- Problem to solve: The answer must match the material word for word, with every line included.

- Information given:

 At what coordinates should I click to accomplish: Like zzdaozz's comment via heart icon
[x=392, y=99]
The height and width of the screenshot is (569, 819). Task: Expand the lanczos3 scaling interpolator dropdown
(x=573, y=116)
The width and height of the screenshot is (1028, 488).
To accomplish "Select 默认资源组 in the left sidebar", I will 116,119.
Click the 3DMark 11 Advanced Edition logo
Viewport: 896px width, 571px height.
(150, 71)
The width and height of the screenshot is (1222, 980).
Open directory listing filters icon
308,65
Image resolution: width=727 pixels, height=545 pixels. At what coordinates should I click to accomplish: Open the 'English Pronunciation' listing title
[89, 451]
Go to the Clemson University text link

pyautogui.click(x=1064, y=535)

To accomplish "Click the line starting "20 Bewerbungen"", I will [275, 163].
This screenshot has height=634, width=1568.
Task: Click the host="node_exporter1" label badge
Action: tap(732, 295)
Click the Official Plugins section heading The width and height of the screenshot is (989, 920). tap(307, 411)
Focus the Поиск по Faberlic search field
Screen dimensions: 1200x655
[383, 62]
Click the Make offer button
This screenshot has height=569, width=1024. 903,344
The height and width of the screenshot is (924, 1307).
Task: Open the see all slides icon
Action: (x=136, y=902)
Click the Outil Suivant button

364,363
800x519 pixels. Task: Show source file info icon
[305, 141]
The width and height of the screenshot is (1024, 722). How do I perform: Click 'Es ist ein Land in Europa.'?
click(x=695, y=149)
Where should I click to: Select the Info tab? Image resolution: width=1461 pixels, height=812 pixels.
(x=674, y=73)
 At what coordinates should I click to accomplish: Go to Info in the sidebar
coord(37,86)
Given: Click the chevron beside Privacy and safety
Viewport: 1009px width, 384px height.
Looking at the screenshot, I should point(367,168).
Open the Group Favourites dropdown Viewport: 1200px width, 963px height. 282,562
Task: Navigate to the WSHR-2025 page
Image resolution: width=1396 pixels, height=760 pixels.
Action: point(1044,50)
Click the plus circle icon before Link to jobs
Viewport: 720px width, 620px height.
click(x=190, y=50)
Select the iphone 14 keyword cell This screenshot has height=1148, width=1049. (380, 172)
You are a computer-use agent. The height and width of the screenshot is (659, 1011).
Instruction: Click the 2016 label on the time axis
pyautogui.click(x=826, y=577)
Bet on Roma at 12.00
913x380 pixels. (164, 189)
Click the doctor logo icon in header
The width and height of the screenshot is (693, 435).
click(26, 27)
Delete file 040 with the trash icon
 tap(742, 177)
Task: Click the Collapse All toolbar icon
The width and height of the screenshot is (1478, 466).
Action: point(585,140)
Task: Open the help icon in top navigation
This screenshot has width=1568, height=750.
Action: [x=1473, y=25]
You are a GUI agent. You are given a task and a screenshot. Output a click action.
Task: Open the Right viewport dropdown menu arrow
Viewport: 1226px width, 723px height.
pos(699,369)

- Response box:
 At what coordinates should I click to accomplish: Like zzdaozz's comment via heart icon
[x=392, y=99]
The height and width of the screenshot is (569, 819). Task: Expand the lanczos3 scaling interpolator dropdown
(x=573, y=116)
The width and height of the screenshot is (1028, 488).
To accomplish "Select 默认资源组 in the left sidebar", I will 116,119.
Click the 3DMark 11 Advanced Edition logo
Viewport: 896px width, 571px height.
(150, 71)
The width and height of the screenshot is (1222, 980).
Open directory listing filters icon
308,65
Image resolution: width=727 pixels, height=545 pixels. At what coordinates should I click to accomplish: Open the 'English Pronunciation' listing title
[89, 451]
Go to the Clemson University text link

pyautogui.click(x=1064, y=535)

To accomplish "Click the line starting "20 Bewerbungen"", I will [275, 163].
This screenshot has height=634, width=1568.
Task: Click the host="node_exporter1" label badge
Action: tap(732, 295)
Click the Official Plugins section heading The width and height of the screenshot is (989, 920). tap(307, 411)
Focus the Поиск по Faberlic search field
Screen dimensions: 1200x655
[383, 62]
Click the Make offer button
This screenshot has height=569, width=1024. 903,344
The height and width of the screenshot is (924, 1307).
Task: Open the see all slides icon
Action: (x=136, y=902)
Click the Outil Suivant button

364,363
800x519 pixels. Task: Show source file info icon
[305, 141]
The width and height of the screenshot is (1024, 722). How do I perform: Click 'Es ist ein Land in Europa.'?
click(x=695, y=149)
Where should I click to: Select the Info tab? Image resolution: width=1461 pixels, height=812 pixels.
(x=674, y=73)
 At what coordinates should I click to accomplish: Go to Info in the sidebar
coord(37,86)
Given: Click the chevron beside Privacy and safety
Viewport: 1009px width, 384px height.
Looking at the screenshot, I should point(367,168).
Open the Group Favourites dropdown Viewport: 1200px width, 963px height. 282,562
Task: Navigate to the WSHR-2025 page
Image resolution: width=1396 pixels, height=760 pixels.
Action: point(1044,50)
Click the plus circle icon before Link to jobs
Viewport: 720px width, 620px height.
click(x=190, y=50)
Select the iphone 14 keyword cell This screenshot has height=1148, width=1049. (380, 172)
You are a computer-use agent. The height and width of the screenshot is (659, 1011).
Instruction: Click the 2016 label on the time axis
pyautogui.click(x=826, y=577)
Bet on Roma at 12.00
913x380 pixels. (164, 189)
Click the doctor logo icon in header
The width and height of the screenshot is (693, 435).
click(26, 27)
Delete file 040 with the trash icon
 tap(742, 177)
Task: Click the Collapse All toolbar icon
The width and height of the screenshot is (1478, 466).
Action: point(585,140)
Task: Open the help icon in top navigation
This screenshot has width=1568, height=750.
Action: [x=1473, y=25]
You are a GUI agent. You are given a task and a screenshot. Output a click action.
Task: Open the Right viewport dropdown menu arrow
Viewport: 1226px width, 723px height.
pos(699,369)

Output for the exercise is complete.